╔══

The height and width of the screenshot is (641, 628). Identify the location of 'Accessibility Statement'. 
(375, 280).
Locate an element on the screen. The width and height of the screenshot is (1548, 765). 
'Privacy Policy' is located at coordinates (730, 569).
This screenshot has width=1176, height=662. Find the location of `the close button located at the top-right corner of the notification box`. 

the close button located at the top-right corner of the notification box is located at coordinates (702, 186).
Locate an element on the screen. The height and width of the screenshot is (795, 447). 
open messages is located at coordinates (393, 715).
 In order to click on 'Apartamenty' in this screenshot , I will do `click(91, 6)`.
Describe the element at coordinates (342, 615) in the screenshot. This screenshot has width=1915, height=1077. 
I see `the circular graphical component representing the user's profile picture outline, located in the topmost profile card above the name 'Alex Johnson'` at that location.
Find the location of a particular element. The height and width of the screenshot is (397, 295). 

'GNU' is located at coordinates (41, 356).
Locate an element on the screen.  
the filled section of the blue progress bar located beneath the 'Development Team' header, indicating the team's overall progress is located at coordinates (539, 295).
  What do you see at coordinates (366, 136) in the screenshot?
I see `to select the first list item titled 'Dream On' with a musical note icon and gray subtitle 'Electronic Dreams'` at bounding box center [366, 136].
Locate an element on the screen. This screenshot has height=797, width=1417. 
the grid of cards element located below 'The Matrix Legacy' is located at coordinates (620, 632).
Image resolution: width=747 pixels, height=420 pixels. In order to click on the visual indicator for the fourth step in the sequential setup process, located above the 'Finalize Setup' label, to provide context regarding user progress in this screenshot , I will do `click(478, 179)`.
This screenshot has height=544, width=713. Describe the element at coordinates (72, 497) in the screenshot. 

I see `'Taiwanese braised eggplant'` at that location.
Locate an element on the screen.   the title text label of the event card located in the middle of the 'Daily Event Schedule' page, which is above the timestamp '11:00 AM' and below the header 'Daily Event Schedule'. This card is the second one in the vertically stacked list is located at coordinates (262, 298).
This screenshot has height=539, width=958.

╚══

### Exercise instructions
Copy the listing above line for line, with no changes.

### Finished answer
The height and width of the screenshot is (641, 628). Identify the location of 'Accessibility Statement'. 
(375, 280).
Locate an element on the screen. The width and height of the screenshot is (1548, 765). 
'Privacy Policy' is located at coordinates (730, 569).
This screenshot has width=1176, height=662. Find the location of `the close button located at the top-right corner of the notification box`. 

the close button located at the top-right corner of the notification box is located at coordinates (702, 186).
Locate an element on the screen. The height and width of the screenshot is (795, 447). 
open messages is located at coordinates (393, 715).
 In order to click on 'Apartamenty' in this screenshot , I will do `click(91, 6)`.
Describe the element at coordinates (342, 615) in the screenshot. This screenshot has width=1915, height=1077. 
I see `the circular graphical component representing the user's profile picture outline, located in the topmost profile card above the name 'Alex Johnson'` at that location.
Find the location of a particular element. The height and width of the screenshot is (397, 295). 

'GNU' is located at coordinates (41, 356).
Locate an element on the screen.  
the filled section of the blue progress bar located beneath the 'Development Team' header, indicating the team's overall progress is located at coordinates (539, 295).
  What do you see at coordinates (366, 136) in the screenshot?
I see `to select the first list item titled 'Dream On' with a musical note icon and gray subtitle 'Electronic Dreams'` at bounding box center [366, 136].
Locate an element on the screen. This screenshot has height=797, width=1417. 
the grid of cards element located below 'The Matrix Legacy' is located at coordinates (620, 632).
Image resolution: width=747 pixels, height=420 pixels. In order to click on the visual indicator for the fourth step in the sequential setup process, located above the 'Finalize Setup' label, to provide context regarding user progress in this screenshot , I will do `click(478, 179)`.
This screenshot has height=544, width=713. Describe the element at coordinates (72, 497) in the screenshot. 

I see `'Taiwanese braised eggplant'` at that location.
Locate an element on the screen.   the title text label of the event card located in the middle of the 'Daily Event Schedule' page, which is above the timestamp '11:00 AM' and below the header 'Daily Event Schedule'. This card is the second one in the vertically stacked list is located at coordinates (262, 298).
This screenshot has height=539, width=958.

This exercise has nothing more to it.